:: Data for this task
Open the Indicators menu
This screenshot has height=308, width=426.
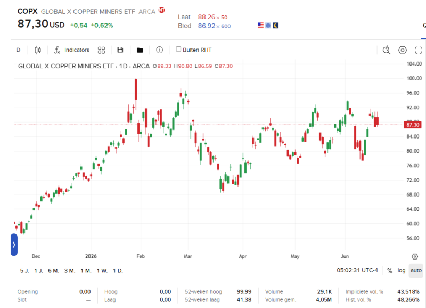[72, 50]
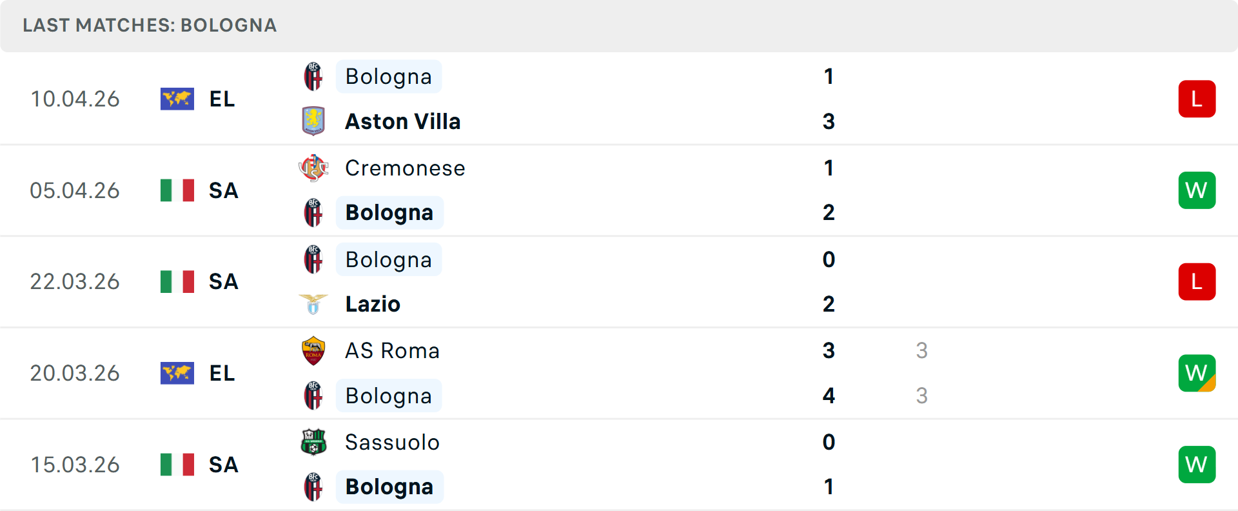Click Italy flag icon for 05.04.26 match
The height and width of the screenshot is (511, 1238).
click(177, 190)
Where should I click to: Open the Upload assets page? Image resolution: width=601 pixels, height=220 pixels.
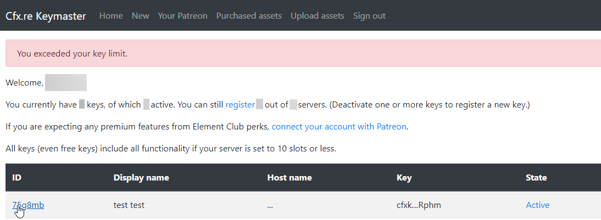coord(318,16)
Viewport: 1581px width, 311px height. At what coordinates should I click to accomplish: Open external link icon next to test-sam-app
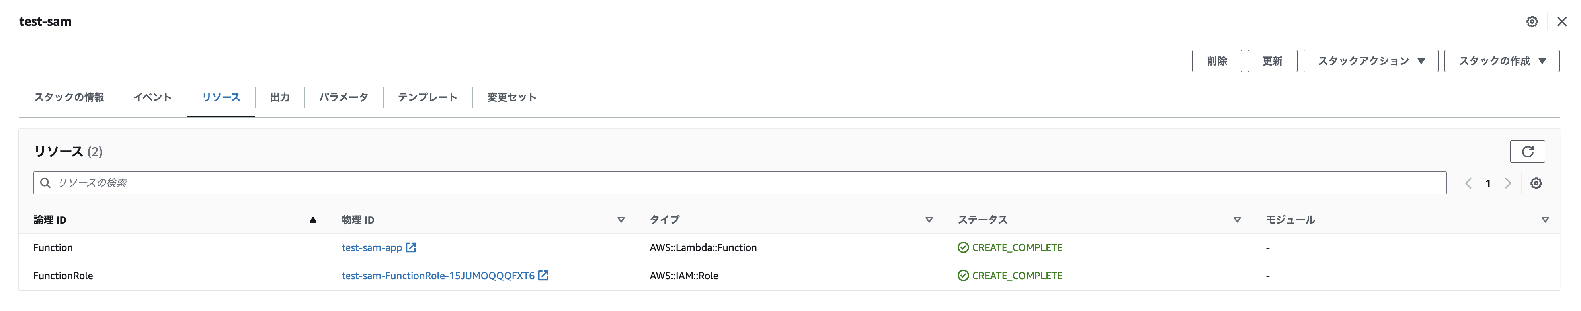[411, 247]
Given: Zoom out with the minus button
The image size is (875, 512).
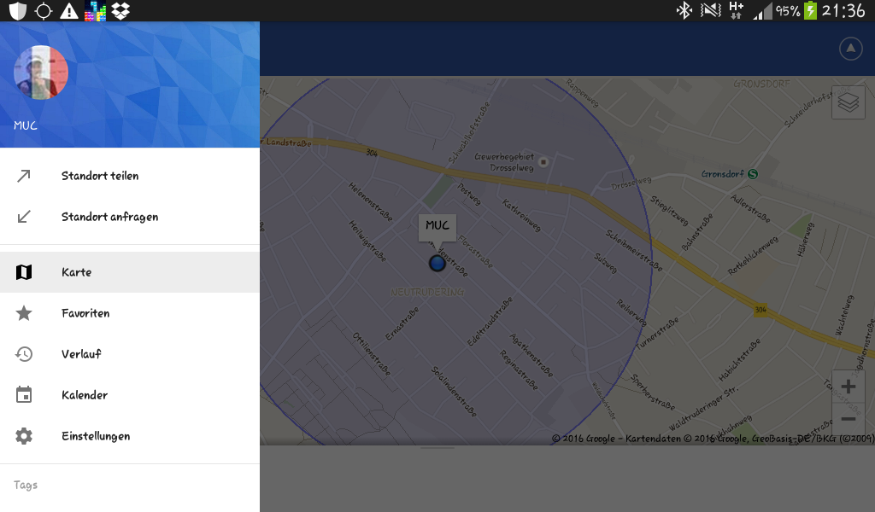Looking at the screenshot, I should 849,419.
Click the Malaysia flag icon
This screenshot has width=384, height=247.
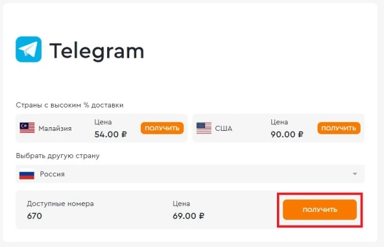(27, 128)
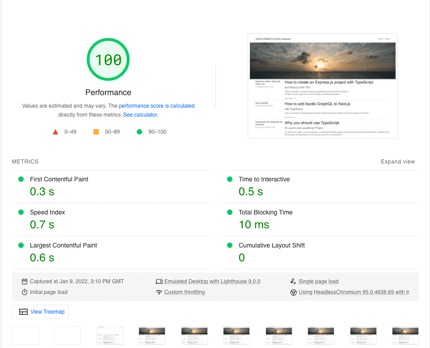430x348 pixels.
Task: Click the globe icon beside HeadlessChromium
Action: tap(293, 292)
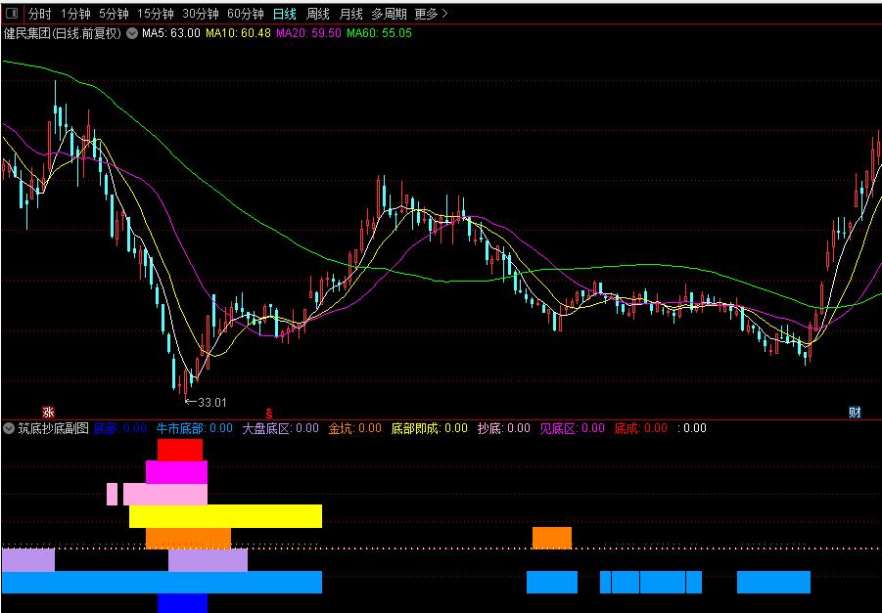Click the red bar in sub-chart
The height and width of the screenshot is (613, 882).
179,450
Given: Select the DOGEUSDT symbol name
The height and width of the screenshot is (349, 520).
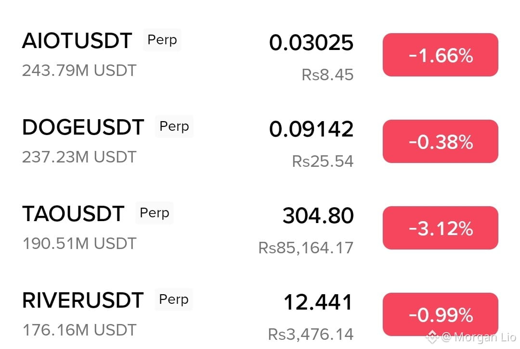Looking at the screenshot, I should (x=83, y=127).
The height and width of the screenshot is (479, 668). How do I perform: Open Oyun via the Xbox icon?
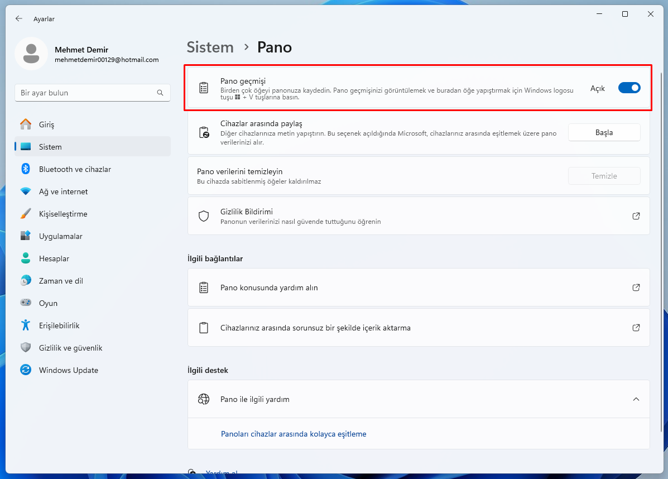[x=25, y=303]
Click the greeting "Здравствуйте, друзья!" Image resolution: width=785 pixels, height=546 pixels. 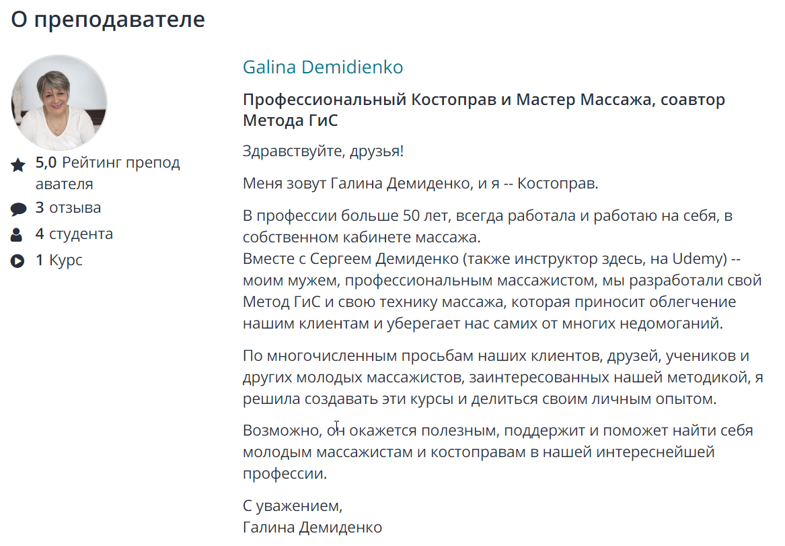point(323,151)
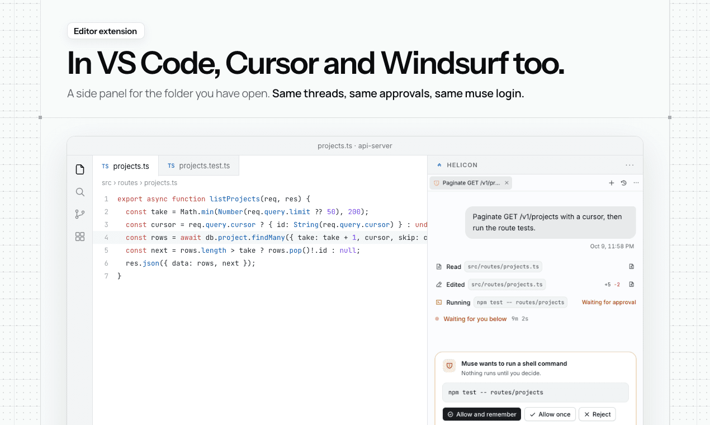Open the thread toolbar more options ellipsis
The width and height of the screenshot is (710, 425).
click(x=636, y=183)
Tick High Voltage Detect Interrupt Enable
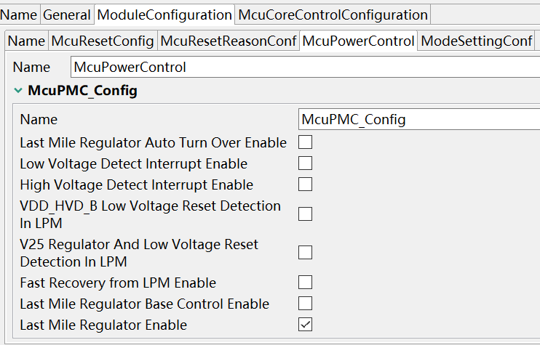Viewport: 540px width, 345px height. (306, 184)
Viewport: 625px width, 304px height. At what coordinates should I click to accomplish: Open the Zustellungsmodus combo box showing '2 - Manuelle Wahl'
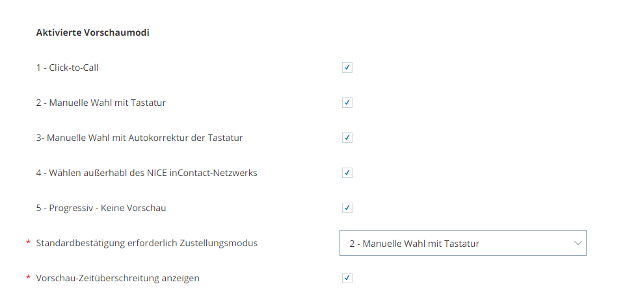[463, 243]
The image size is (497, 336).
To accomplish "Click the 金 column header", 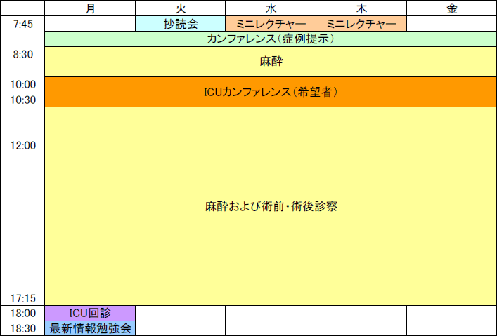I will (451, 8).
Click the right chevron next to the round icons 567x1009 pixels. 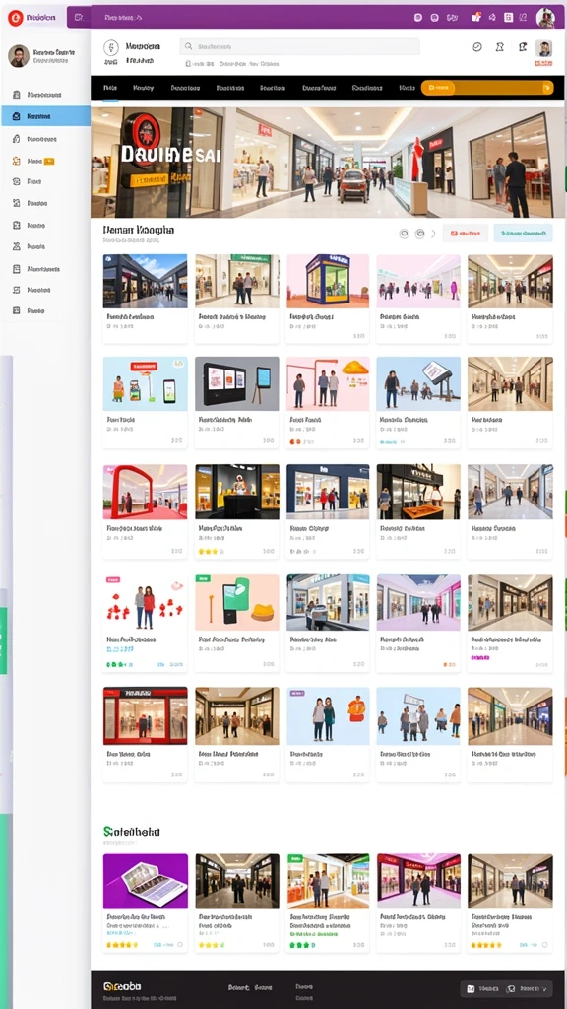434,234
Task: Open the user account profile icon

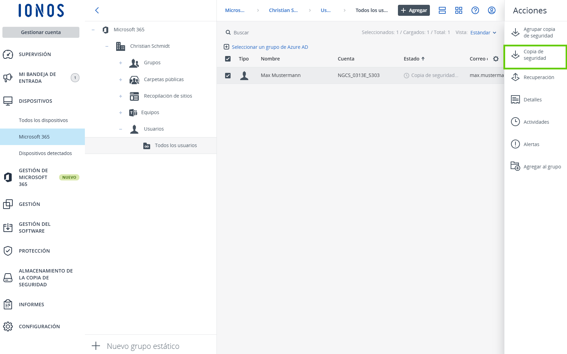Action: click(491, 10)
::::
▸ How to complete this task: Across the entries above, work out the count of lines that hold the word "Given", and state that number alone.

▸ Answer to this exercise: 2